— Study material —

+---+

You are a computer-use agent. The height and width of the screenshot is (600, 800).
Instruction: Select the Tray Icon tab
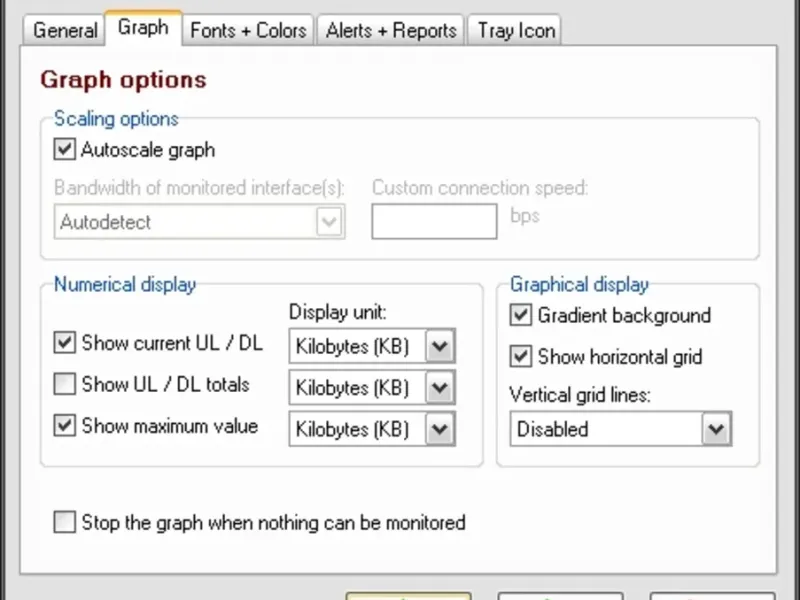516,30
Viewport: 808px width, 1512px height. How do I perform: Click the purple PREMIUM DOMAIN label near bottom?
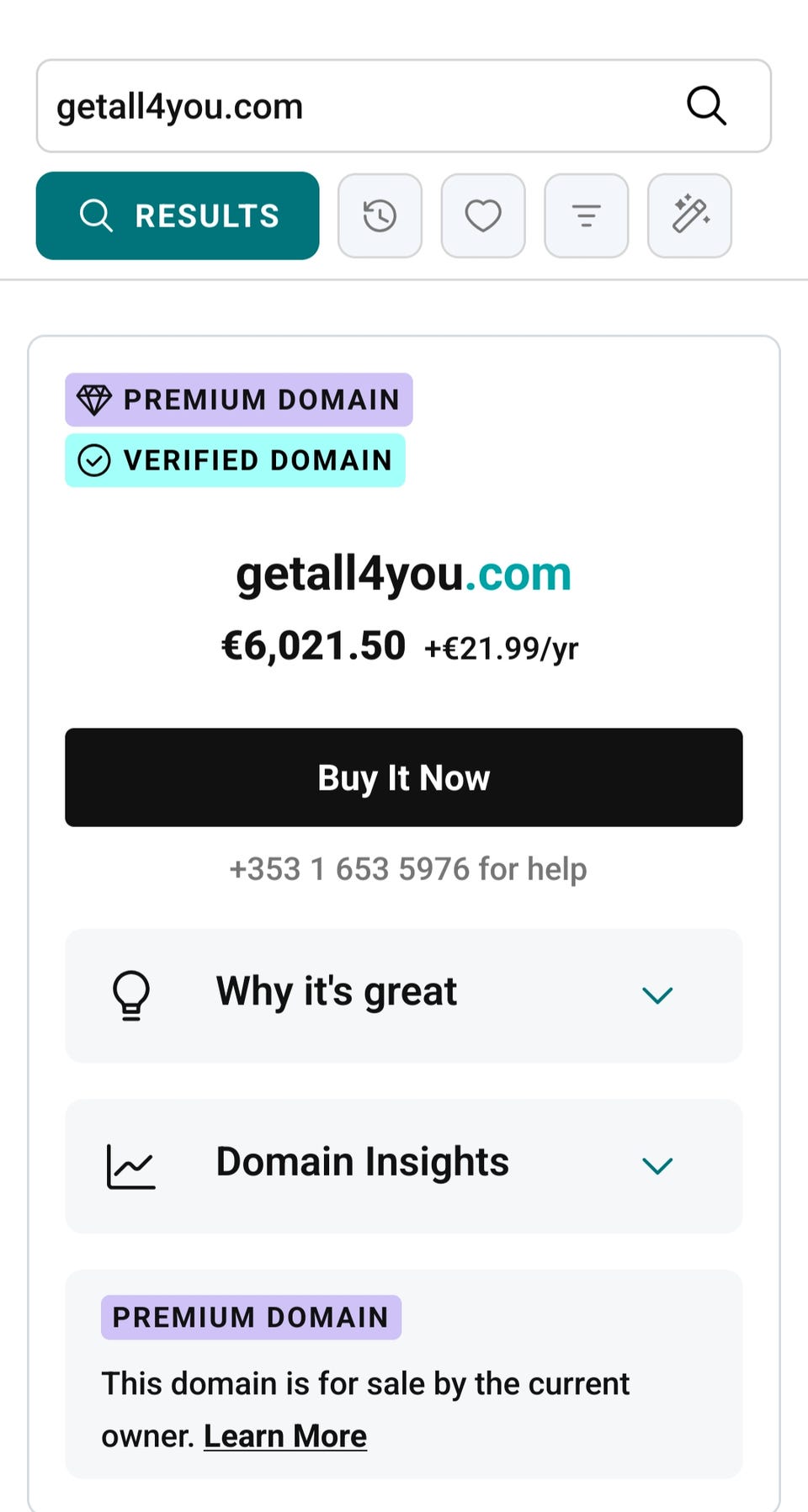point(251,1317)

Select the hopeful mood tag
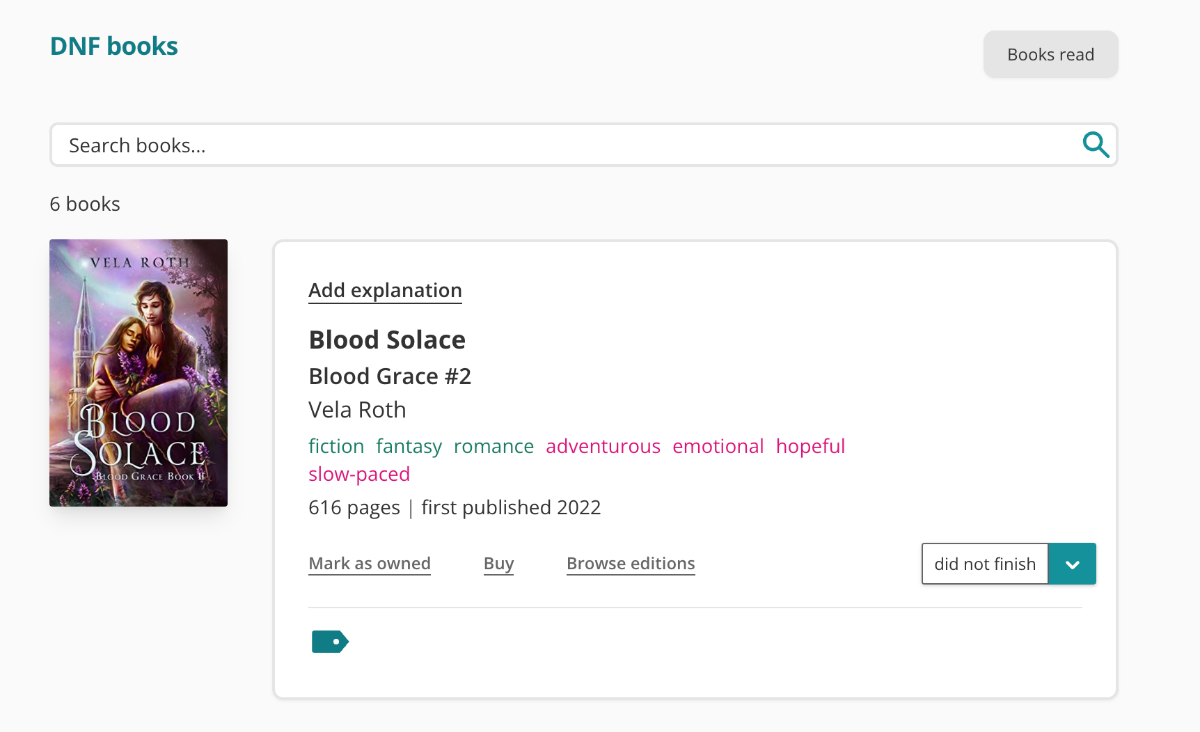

+---+

An acceptable answer consists of the lines above from the one holding "Instruction: Select the Tray Icon tab" to the end of the data, repeated exactly and containing no pictures.

Instruction: Select the Tray Icon tab
516,30
Viewport: 808px width, 1512px height. How do I perform: Click the purple PREMIUM DOMAIN label near bottom?
point(251,1317)

Select the hopeful mood tag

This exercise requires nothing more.